Review: Zombie Frank Herbert might do a better job

Anyone who has read a review on my site before will be familiar with my “Stars” rating system; I will forgo this system initially to provide for you a reaction shot of me; while I read this:


This may look like I might have been enjoying myself; but you are reading my expression incorrectly.  I am about to poke my eyes out with “The Horns”.  This was to prevent the blood that gathered behind them from exploding from my sockets in a hematic squirt.

Paul of Dune

Frank Herbert’s son attempts to fill in some of the Plot of Dune, with predictably hilarious results.

Did I say Hilarious? I meant unreadable.

My rating: 0.5 stars

It took me months to trod through this drek.  I’m not a fan of Space Opera at all; this book simply cements my poor opinion of the Genre.  Thanks to Mini Book Expo for the chance to read this one; I will forgo resiting my instincts on these books in the future, Scion of Herbert be DAMNED!
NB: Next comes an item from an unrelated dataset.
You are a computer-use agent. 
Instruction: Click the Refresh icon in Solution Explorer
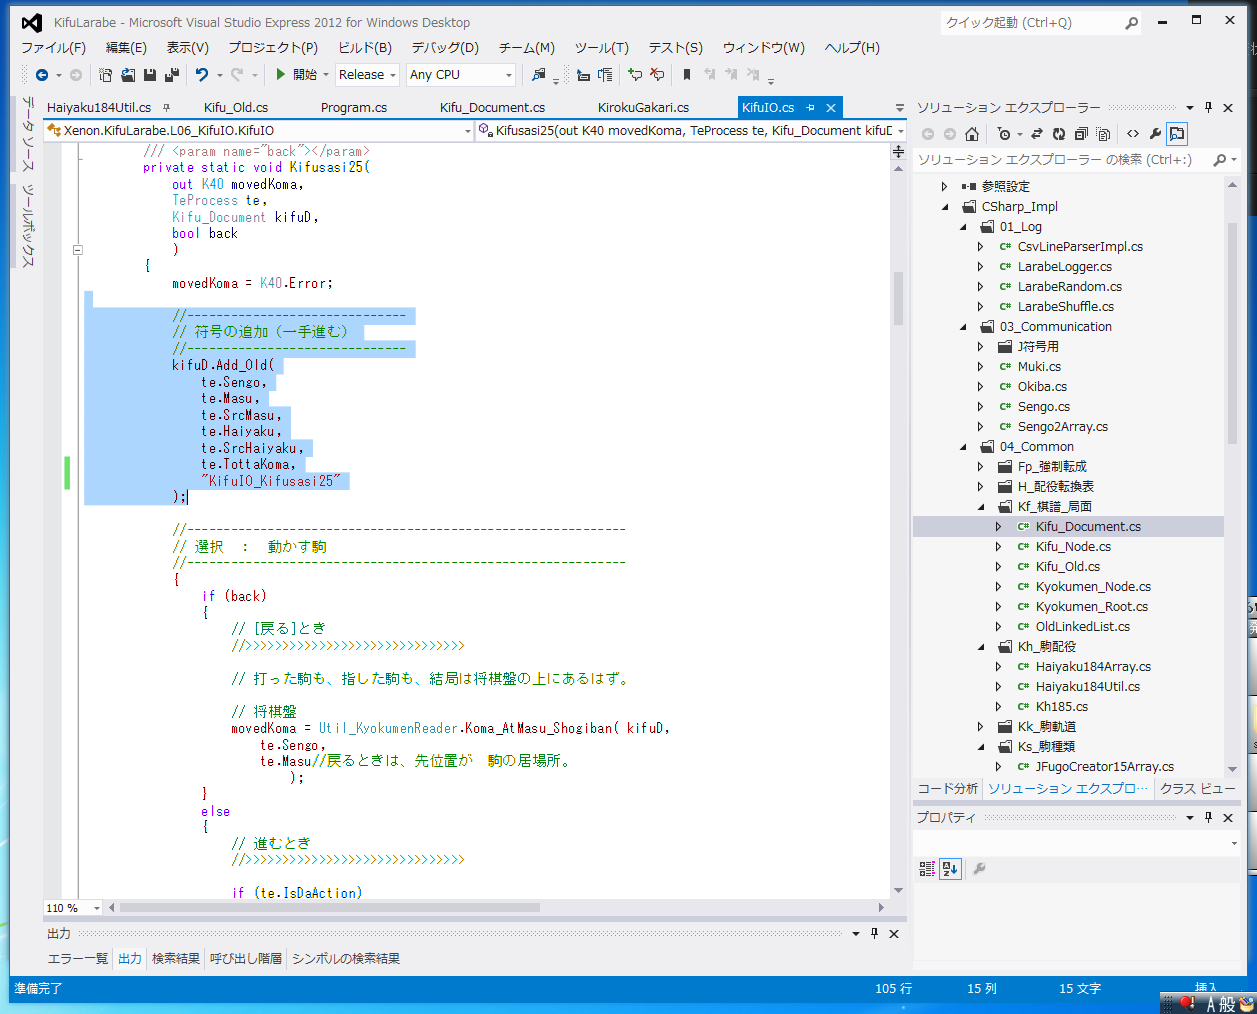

Review: The Book that Stinks

The Show that Smells

The Show That Smells is the most SHOCKING story ever shown on the silver screen! It’s also the tale of Jimmie, a country music singer dying of tuberculosis, and Carrie, his wife, who tries to save him by selling her soul to a devil who designs HAUTE COUTURE CLOTHING! Elsa is a powerful Parisian dress designer, and a vampire. She wants to make Carrie look beautiful, smell beautiful – AND THEN SHE WANTS TO EAT HER! Will Carrie survive as her slave? Will Jimmie be cured? Starring a host of Hollywood’s brightest stars, including Coco Chanel, Lon Chaney and the Carter Family, The Show That Smells is a thrilling tale of HILLBILLIES, HIGH FASHION, AND HORROR!

My rating: 1.0 stars

Bad Book. Bad Book. Bad Book. Horrible Tropes.  Bad Book. Bad Book. Stunt Typography. Bad Book. Bad Book. Bad Book. Vampires are all Homosexual Baby Killers.  Bad Book. Bad Book. Bad Book. Graphic and Morbid Rape Scenes.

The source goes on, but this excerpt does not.